Directives →
1. Please answer these questions about the passage on Hill's novel Enoch's Portal:
(a) In what year did the novel first come out in hardcover?
(b) Which director did Paramount Pictures assign to the project?
(c) What did Hill reclaim after the dispute with the publisher?
2. Write what comes next in the passage on Hill's novel Enoch's Portal, picking up after its final sentence.

Article →
□ □ □ □

Hill's first novel, Enoch's Portal, was loosely based on the exploits of the infamous Order of the Solar Temple, a Franco-Swiss "suicide cult" and spiritual Ponzi scheme that claimed the legacy of the Knights Templar and fifty-three lives. Initially published in hardcover in 2001, Portal anticipated the phenomenon of The Da Vinci Code by finding grist for modern myth in the legend of The Priory of Sion. But where Dan Brown makes his revelations explicit, Hill's hero Raszer walks the mean streets of Los Angeles and Old Prague in a dense fog of deliberate, riddling, and for some critics, maddening obscurity. The book was read in manuscript by Caldecott Chubb at Alphaville, then optioned by Paramount Pictures and assigned to cult director Alex Proyas, who developed two scripts before abandoning it to make "I,Robot." Following a dispute with "Portal's" publisher over problems that had arisen from the Paramount deal, Hill was successful in reclaiming his ownership of the copyright.

□ □ □ □

Supplied records →

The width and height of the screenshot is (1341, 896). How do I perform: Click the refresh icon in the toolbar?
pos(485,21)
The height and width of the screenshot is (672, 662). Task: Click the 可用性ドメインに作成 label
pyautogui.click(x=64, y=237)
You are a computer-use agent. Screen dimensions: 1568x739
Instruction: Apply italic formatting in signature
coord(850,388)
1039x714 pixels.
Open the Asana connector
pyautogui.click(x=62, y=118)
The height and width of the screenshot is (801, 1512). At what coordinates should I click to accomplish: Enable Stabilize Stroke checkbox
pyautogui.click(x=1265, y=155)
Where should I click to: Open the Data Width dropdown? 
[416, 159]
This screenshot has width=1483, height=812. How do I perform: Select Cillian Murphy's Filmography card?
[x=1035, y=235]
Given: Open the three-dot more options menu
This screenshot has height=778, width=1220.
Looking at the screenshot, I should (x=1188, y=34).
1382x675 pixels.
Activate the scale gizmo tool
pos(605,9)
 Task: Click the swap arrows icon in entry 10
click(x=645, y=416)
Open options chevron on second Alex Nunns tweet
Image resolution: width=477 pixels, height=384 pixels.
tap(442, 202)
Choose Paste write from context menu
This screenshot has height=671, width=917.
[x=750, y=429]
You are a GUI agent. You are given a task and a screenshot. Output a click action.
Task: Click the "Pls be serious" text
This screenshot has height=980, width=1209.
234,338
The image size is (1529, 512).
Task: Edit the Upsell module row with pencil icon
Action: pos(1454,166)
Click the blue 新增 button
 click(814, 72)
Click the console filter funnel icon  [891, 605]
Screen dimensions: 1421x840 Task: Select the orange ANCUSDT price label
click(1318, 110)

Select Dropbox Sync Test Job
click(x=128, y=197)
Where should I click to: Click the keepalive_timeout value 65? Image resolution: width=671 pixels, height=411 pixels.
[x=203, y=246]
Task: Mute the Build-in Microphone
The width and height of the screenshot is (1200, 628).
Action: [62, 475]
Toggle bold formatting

□ □ □ □

Results by task →
1.
(a) 2001
(b) Alex Proyas
(c) Ownership of the copyright

2.
Five years later, Hill followed with the second installment of the Stephan Raszer series, The Last Days Of Madame Rey, a tarot reading in the form of a mystery novel, or a mystery novel in the form of a tarot reading, with acknowledged literary debts to writers from Jules Verne to H. Rider Haggard to Jorge Borges to Wilhelm Reich. The third installment in the series arrived in June 2009 with Nowhere-Land, a Sufi legend mapped out as a role-playing game on the borderlands of Iraq, Syria, and Turkey in the imagined reality of a metastasizing Mideast war involving an ISIS-like Islamist sect that traces its origins to Hassan-i Sabbah's Cult of the Assassins. Nowhere-Land's panoramic and eerily prophetic cast of characters also involves members of the Yezidi sect and Kurdish peshmerga fighters, as well as the chimerical CIA agent Philby Greenstreet, who provides critical assistance to Raszer's mission.

Published works
 Nowhere-Land (Counterpoint 2009) 
 The Last Days Of Madame Rey (Carroll & Graf 2006) 
 Enoch's Portal (Champion Press 2002) 
 Scoring The Screen: The Secret Language of Film Music (Hal Leonard Publishing, Spring 2017)

Short stories
 China Lake (2009)
 The Org (2009)
 Death and the Plumber (2004)
 The Swami and the Savant (2005)
 The Grotto (2004)
 The Conductor (2003)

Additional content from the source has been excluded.